It's hard to believe that almost 20 YEARS AGO in 1993 Hursley Labs unleashed upon the IT World a revolutionary new product,. Known then as Message Queue Manager (MQM) for MVS/ESA it earned its reputation as a robust piece of messaging middleware which continues to thrive decades later thanks to a rich set of product features. The popularity of WebSphere MQ, its useability, reliability, and longevity are the result of several factors that came together perfectly not only because of research conducted internally to IBM but because of the strong customer influence that helped to guide all of the iterations of this middleware even up to now. With a need by the financial markets in the early days for just such a product it became clear that, among needed function, security would be of priority. With billions of monetary transactions being processed, and traversing networks across the globe nothing could be left to chance. Implementation of support for SSL (Secure Sockets Layer) would provide a safety net along the wire (once messages left their resident queues) since the product was, early on, looking at over 80 different platforms for which it could be run on. How secure an MQ network can be is limited only by the sky today, unlike when version 1.2 did not even provide client connections. As support for such connections came to be, followed by other things such as WebSphere MQ clustering it became paramount that a way to secure messages in transit be mandatory. WebSphere MQ 5.3 was then announced to offer this support.

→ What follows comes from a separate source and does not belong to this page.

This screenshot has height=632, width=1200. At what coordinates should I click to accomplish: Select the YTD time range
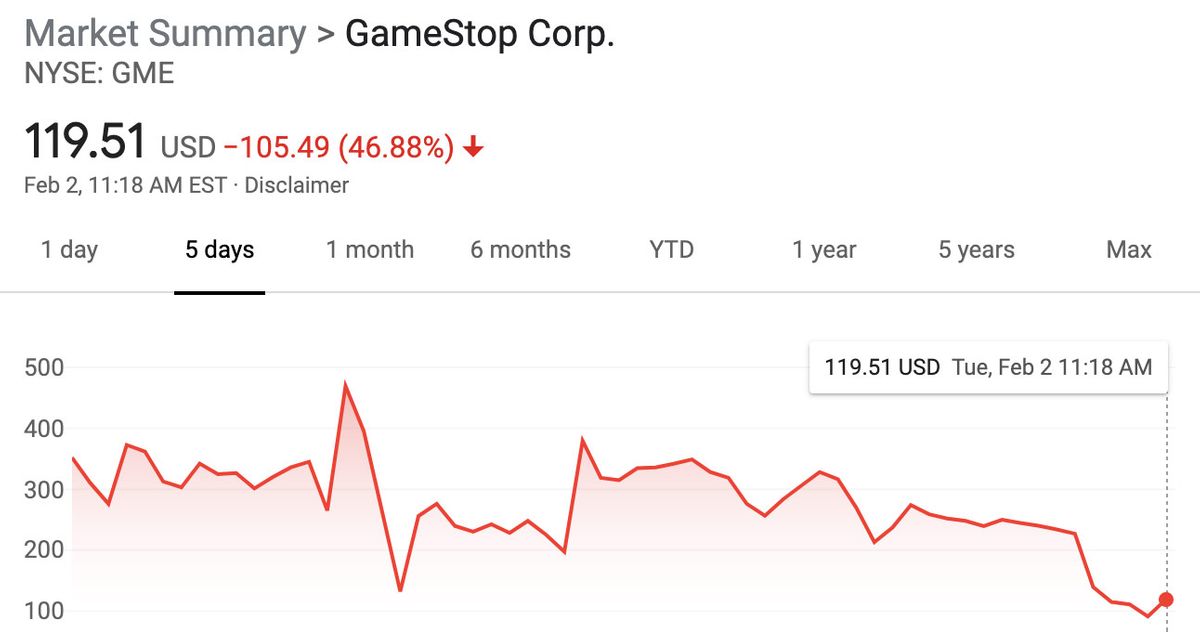[671, 250]
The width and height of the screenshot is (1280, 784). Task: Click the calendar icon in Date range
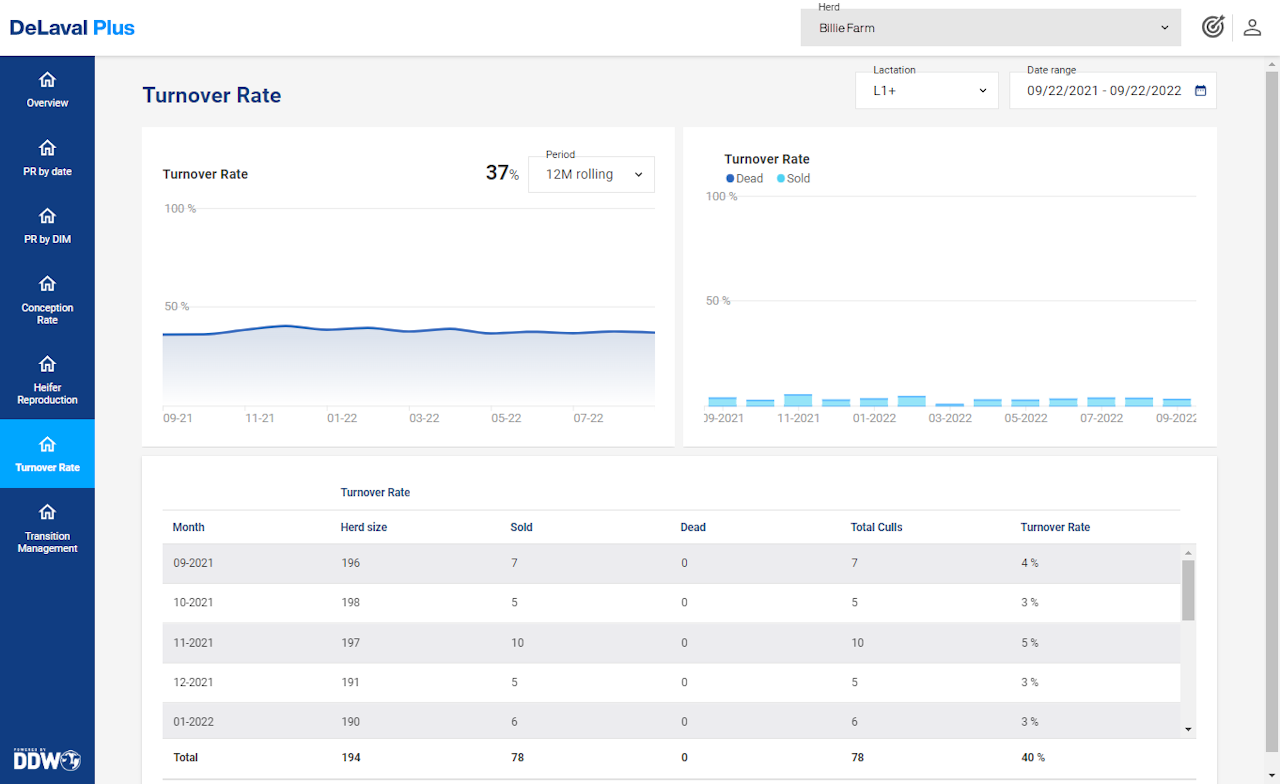[1201, 90]
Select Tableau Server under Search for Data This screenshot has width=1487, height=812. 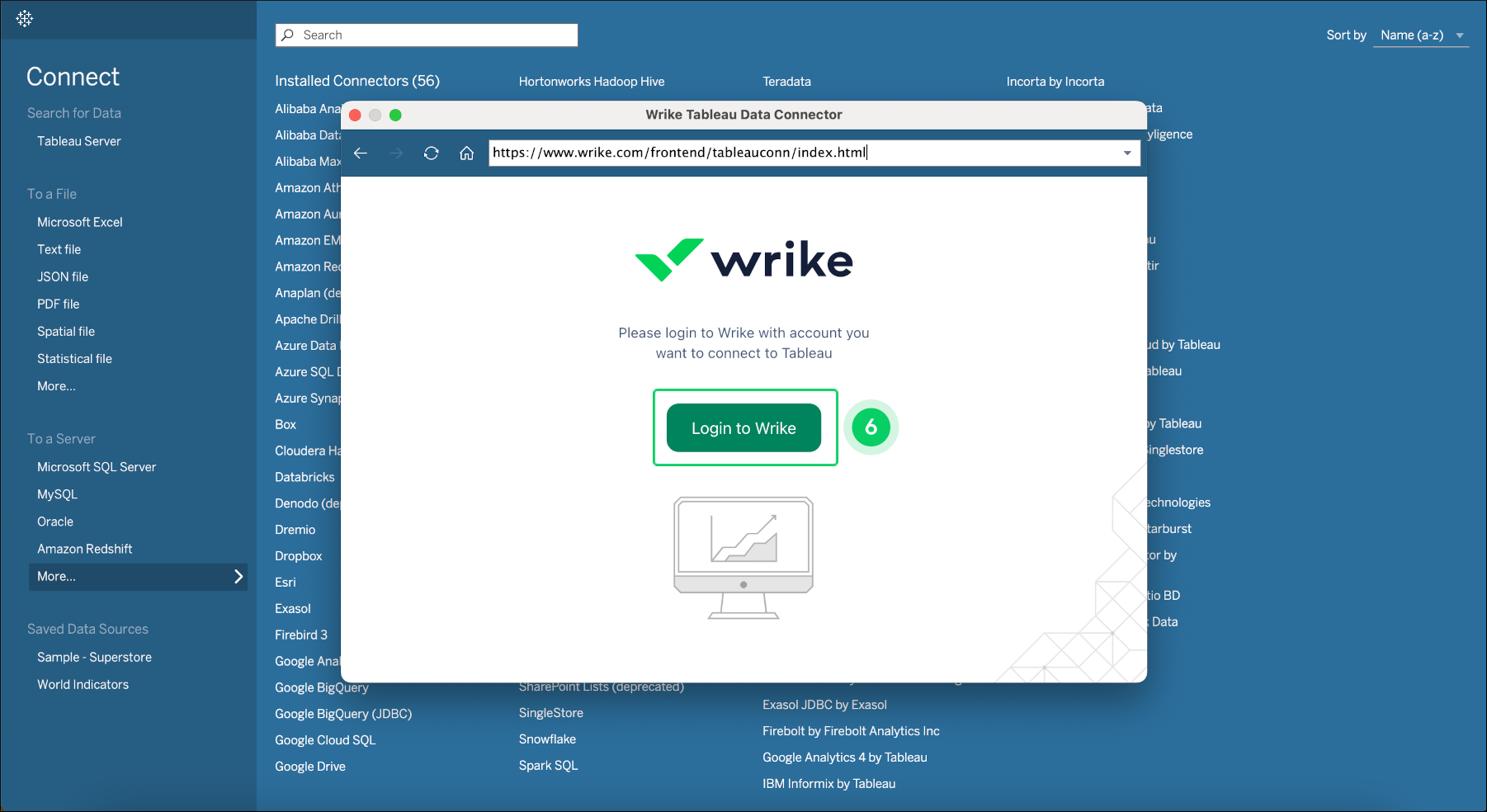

So, how generally then does SSL work and why would I need it so much ? Say that travel agency CorpAgent, Inc. books a group of executives for a conference simultaneously, making use of the parallelism in MQ to reserve cars, hotel rooms, and flights for all parties. Confidential information entered into the message queuing network will include personal names, corporate credit card information, general flight logistics, and other types of biographical information which, if entering the network unencrypted, would be susceptible to eavesdropping. This would represent a sort of security breach which could eventually lead to undesirable outcomes such as stolen propriety data or identity theft. Thus, the need for SSL to prevent such outcomes becomes clear. SSL will carry such data securely over an otherwise insecure network. The general level and type of security is controlled by the administrator of the SSL configuration. If CorpAgent, Inc. must connect to three different service providers (one for flights, the other for hotels, and the third for car rentals) then the administrator can decide (with great granularity) which security algorithms will encrypt any travel request messages sent. The administrator will be able to control if only authentication of some of the parties involved in the transaction takes place or all of them. The administrator will also control if data across the wire is encrypted at all. If CorpAgent's requirement is only that it authenticates who the other side is, then the admin can decide that any message data across the wire is unlikely to be eavesdropped upon thus can flow in the clear.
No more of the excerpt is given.